§ INPUT DATA
◇ ◇ ◇ ◇ ◇ ◇ ◇

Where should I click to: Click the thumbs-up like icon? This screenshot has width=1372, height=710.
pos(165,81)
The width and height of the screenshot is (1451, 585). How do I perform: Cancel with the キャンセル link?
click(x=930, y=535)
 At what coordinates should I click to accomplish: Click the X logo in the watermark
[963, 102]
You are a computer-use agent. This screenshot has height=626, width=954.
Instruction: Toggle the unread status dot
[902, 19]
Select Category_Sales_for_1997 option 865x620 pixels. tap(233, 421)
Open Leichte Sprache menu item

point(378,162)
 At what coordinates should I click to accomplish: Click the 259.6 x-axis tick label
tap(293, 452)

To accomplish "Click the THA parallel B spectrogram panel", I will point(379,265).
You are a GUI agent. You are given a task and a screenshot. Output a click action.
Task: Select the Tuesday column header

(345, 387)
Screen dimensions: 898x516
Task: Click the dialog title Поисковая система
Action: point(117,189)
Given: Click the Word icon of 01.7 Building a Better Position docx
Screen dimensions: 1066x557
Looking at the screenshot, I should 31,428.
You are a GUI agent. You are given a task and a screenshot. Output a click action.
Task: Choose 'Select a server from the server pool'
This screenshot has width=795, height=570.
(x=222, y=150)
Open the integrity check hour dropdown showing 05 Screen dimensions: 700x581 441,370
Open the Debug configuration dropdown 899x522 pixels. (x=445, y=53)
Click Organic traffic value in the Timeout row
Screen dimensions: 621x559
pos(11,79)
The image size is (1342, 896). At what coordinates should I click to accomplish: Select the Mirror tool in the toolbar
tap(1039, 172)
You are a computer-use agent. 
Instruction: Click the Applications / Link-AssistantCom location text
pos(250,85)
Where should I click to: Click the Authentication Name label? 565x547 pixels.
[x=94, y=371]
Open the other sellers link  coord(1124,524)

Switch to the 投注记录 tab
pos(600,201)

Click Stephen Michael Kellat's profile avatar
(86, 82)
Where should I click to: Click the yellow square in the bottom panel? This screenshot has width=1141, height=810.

◇ ◇ ◇ ◇ ◇ ◇ ◇

§ AIM OF THE EXERCISE
What is needed is an exact copy of the lines from the one holding "Click Stephen Michael Kellat's profile avatar" through the final line of the material.

§ SOLUTION
Click Stephen Michael Kellat's profile avatar
(86, 82)
Where should I click to: Click the yellow square in the bottom panel? This screenshot has width=1141, height=810.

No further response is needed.